Originally, I kept all of my source assets, markdown, and images in my Git repository and used a tiny, single-core Digital Ocean server to handle both my Jekyll builds and Sinatra stack. To deploy a new version of the site, I’d make my changes locally, push them to Github, ssh into my cloud server, pull in my changes, rebuild the site, and restart Sinatra.
This worked for a few months, but the trouble was, as I wrote new posts, more and more images started ending up in my github repository. On top of this, the plugin I used to generate small, web-friendly images from these source images was processing so many images each build, that my underpowered cloud server would run out of memory before the build could complete.
Additionally, serving my images and other assets on the same machine being used to run my web server created unnecessary load. Every page load meant a dozen or more requests to the same server, and given the relatively low power of my instance this meant that a few simultaneous requests were enough to make the site essentially unavailable.
Eventually I decided to come to start paying back the tech debt that my initial inexperience had created. My entire website was really just a collection static files generated only at build time - not request - so there wasn’t really any reason to involve a web framework like Sinatra at all. The entire site could be hosted on anything that was capable of serving static files.
There are a few different services purpose-built for hosting static files, but Amazon’s Simple Storage Service (S3) is by far the most popular. As its name suggests, S3 is stupid-simple to use. You create a ‘bucket’ via their online console (or any of their countless client libraries), upload your files to it, and reference your S3 files’ URLs in your HTML.
S3’s pricing model is based on a few things, but the two primary factors are the amount of space needed (you pay per GB) and the number of requests for each object per billing cycle. For most people this means that in addition to being very easy to setup, S3 is also rather cheap.
One of the great things about using Amazon Web Services (AWS) is that it’s relatively easy to integrate with other AWS services. In the case of S3, Amazon Cloudfront is the perfect complement.
Cloudfront is an “edge-caching”, content distribution network (CDN). Combined with S3, it takes the contents of your ‘bucket’ and distributes them to servers all around the world. When a client requests a file from your Cloudfront-cached S3 bucket, Cloudfront will determine the fastest place to return the file from. For example, a user in Kuala Lampur might request http://your.website.com/image.jpg, and have it returned from a Cloudfront server in nearby Singapore, whereas somebody in Auckland will receive the same http://your.website.com/image.jpg from a server in Sydney. All the while, the original image file is on an S3 server in Virginia data center. This makes the website’s performance relatively constant regardless of a visitor’s location.

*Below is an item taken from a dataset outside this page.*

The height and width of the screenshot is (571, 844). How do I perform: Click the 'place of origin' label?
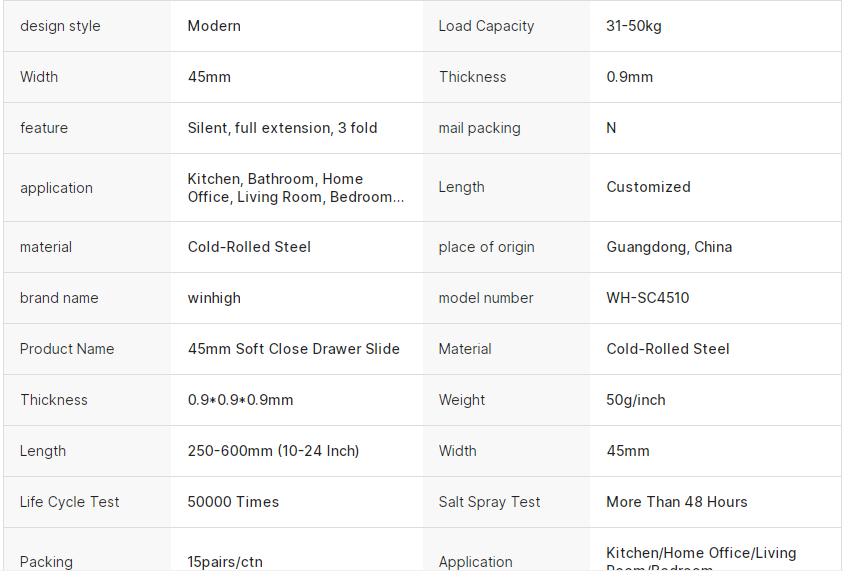point(486,247)

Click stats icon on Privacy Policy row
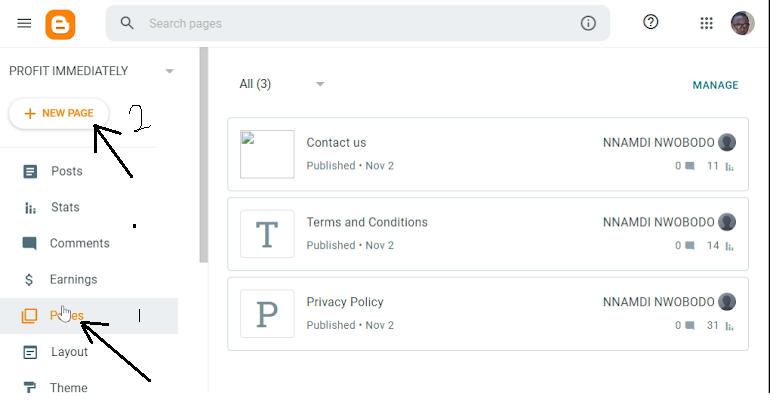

Cloudfront’s pricing model is similar to S3 - so using it will probably increase your bill significantly - but Cloudfront also charges to “invalidate” objects in its cache. Say for example, you make changes to index.html and push them to your S3 bucket. If you chose not to invalidate your cache on this object, it can take up to 24 hours for the changes to be pushed to all of Cloudfront’s servers. This means users in some places will see the old version of index.html while users in others will be seeing the new one. If you choose to invalidate, however, you can have the updated copies distributed across Cloudfront in under an hour.
I haven’t gone into depth on the setup details of these AWS services mostly because there are hundreds of tutorials and guides that already do. I will say that the documentation has only gotten better since I first moved to AWS. S3 now has a built-in option for hosting a bucket as a website, which makes the process even simpler.
Another thing to consider is that AWS is not the only option for cloud-based hosting. Both Google and Microsoft have really stepped up their cloud services game in the past couple of years and their services may be cheaper or more catered to some people’s needs. I chose AWS because of its immense popularity. It essentially created the market so there are more tools, tutorials, and people with experience using AWS than there are for any of its competitors.